Success is short-lived

Times Staff Writer

The hype was definitely there. The Lakers simply weren’t.

They spent the first two months of the season collecting quality victories, one after another, but they aren’t of the caliber of the Boston Celtics, no matter how much the Lakers, their fans and the NBA might wish otherwise.

The Lakers scored the first basket and never led again on the way to a one-sided 110-91 loss to the Celtics on Sunday at Staples Center.

Kobe Bryant experienced a miserable shooting night, making six of 25 shots while scoring 22 points. Andrew Bynum fouled out with eight points and two rebounds in 22 minutes. The Lakers’ reserves were woefully quiet, totaling eight points into the fourth quarter, when the Celtics led by as many as 25.


The early atmosphere was more electric than any other regular-season game since Shaquille O’Neal’s return with the Miami Heat in December 2004, but the crowd was severely deflated by the time it all ended, many fans slipping away quietly during a timeout with 5:27 to play and the home team down, 98-78.

And to think the Celtics were playing the second of a back-to-back and their fourth game in five nights, all on the road, and went without starting point guard Rajon Rondo because of a hamstring injury.

“Well, that was a rather long, laborious night for us . . .” Coach Phil Jackson said.

Paul Pierce had 33 points, Kevin Garnett had 22 points, 12 rebounds and six assists, and Ray Allen had 19 points. Rondo’s replacement, Tony Allen, had 16 points for the Celtics, who improved to a league-best 26-3 after winning for the 15th time in their last 16 games.

The Lakers (19-11) made a season-low 35.4% of their shots. Lamar Odom had 14 points on six-for-17 shooting. Jordan Farmar had nine points on three-for-nine shooting. Bryant never found a groove.

“They have a good defensive team,” Jackson said. “Obviously, I haven’t seen Kobe have a shooting night like that. After playing two really stellar games and shooting well, this is not a game we could put down next to those.”

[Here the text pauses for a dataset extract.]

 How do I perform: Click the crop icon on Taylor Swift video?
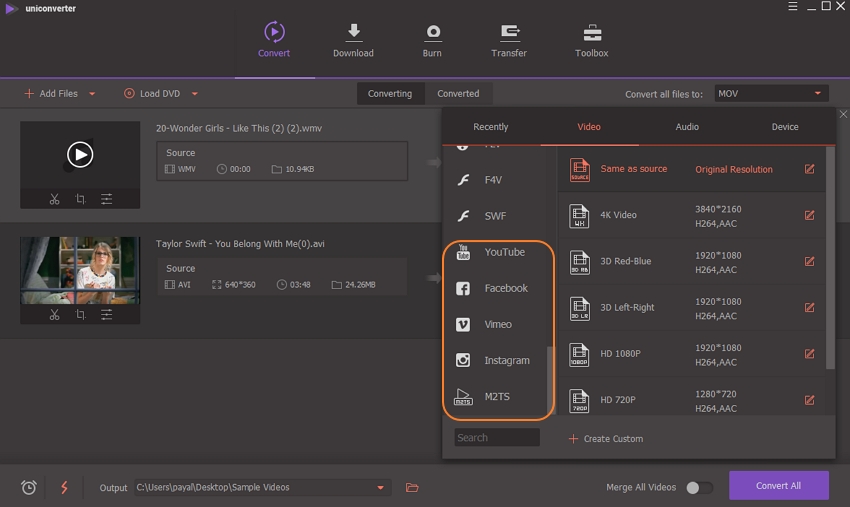click(80, 314)
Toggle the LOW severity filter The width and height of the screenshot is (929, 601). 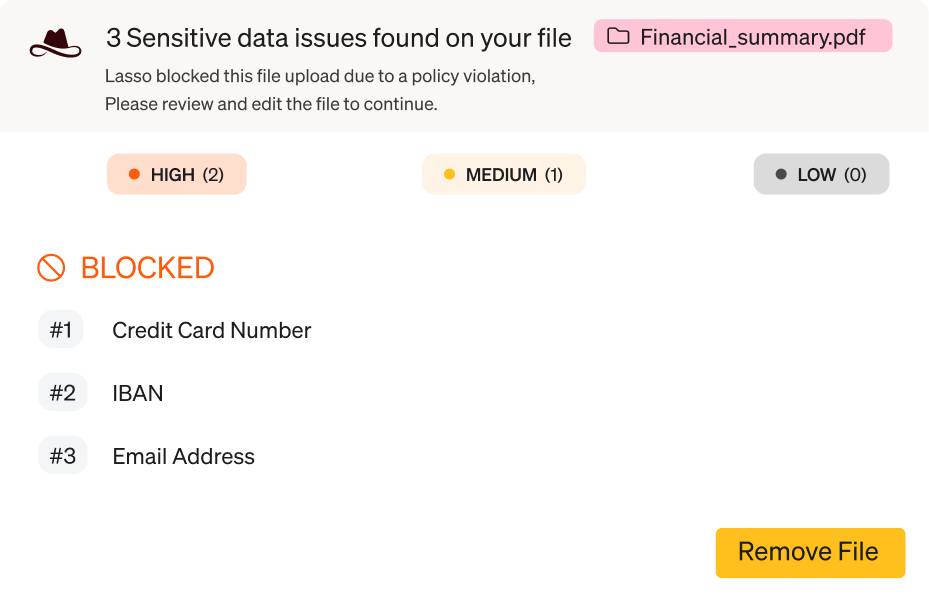(x=821, y=174)
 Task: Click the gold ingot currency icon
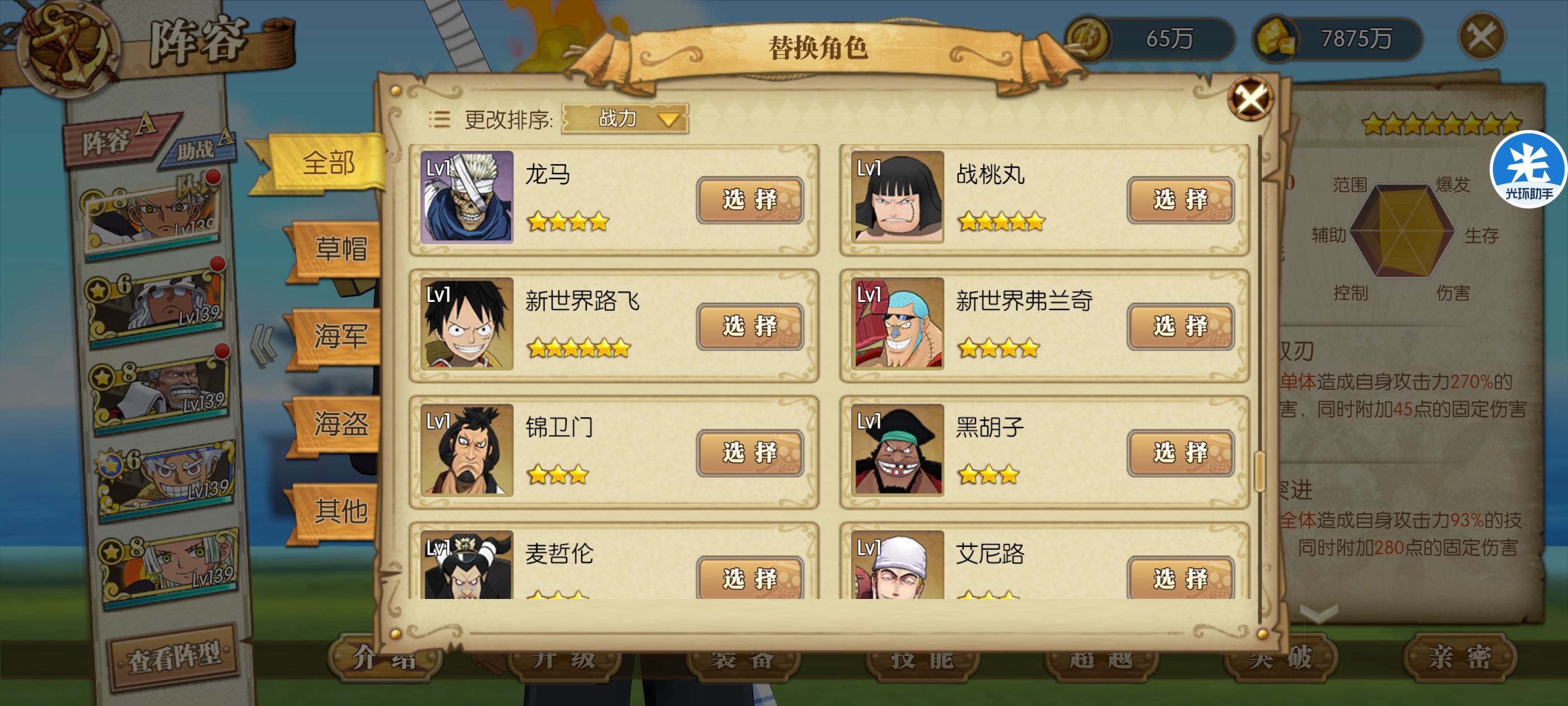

Said Bryant: “I had good looks. I just missed them. You are going to have nights when you can’t put the ball in the ocean sitting on a boat. You just move on to the next one.”

The buildup was hard to avoid for this one, with NBA TV trotting out nine hours of old Lakers-Celtics footage to commemorate the day, including Game 6 of the 1987 Finals, a title-clinching Lakers victory over the Celtics.


The Lakers wore short shorts from that era in the first half Sunday. Jerry West was the honorary team captain for the night, which included a brief acknowledgment at midcourt before the game, and it seemed more than appropriate that assistant coach Kurt Rambis donned his old Clark Kent glasses for the game.

Then the game actually began and the Lakers’ four-game winning streak ended.

Along the way, the Celtics beat the Lakers for the second time this season -- 107-94 on Nov. 23 -- and kept Jackson from passing Celtics legend Red Auerbach with what would have been his 939th career coaching victory.

Five technical fouls were called in a rough and rugged first half that saw the Lakers trailing, 53-45, after Bryant made only three of 15 shots.


The Lakers now have a mild stretch ahead of them after facing Phoenix, Utah and Boston the last five days.

They don’t play again until Friday against Philadelphia, followed by Sunday against Indiana, then a quick trip to Memphis and New Orleans before two more home games against Milwaukee and Memphis.

After that is a game in Seattle, which means six of the Lakers’ next seven games are against teams that currently have losing records.

Until then, they can only relive what happened in their last outing, where the hype outlived the home team.


“I thought the focus on the game maybe was a little bit too much,” Jackson said. “They got self-conscious when they went out there to start the game.”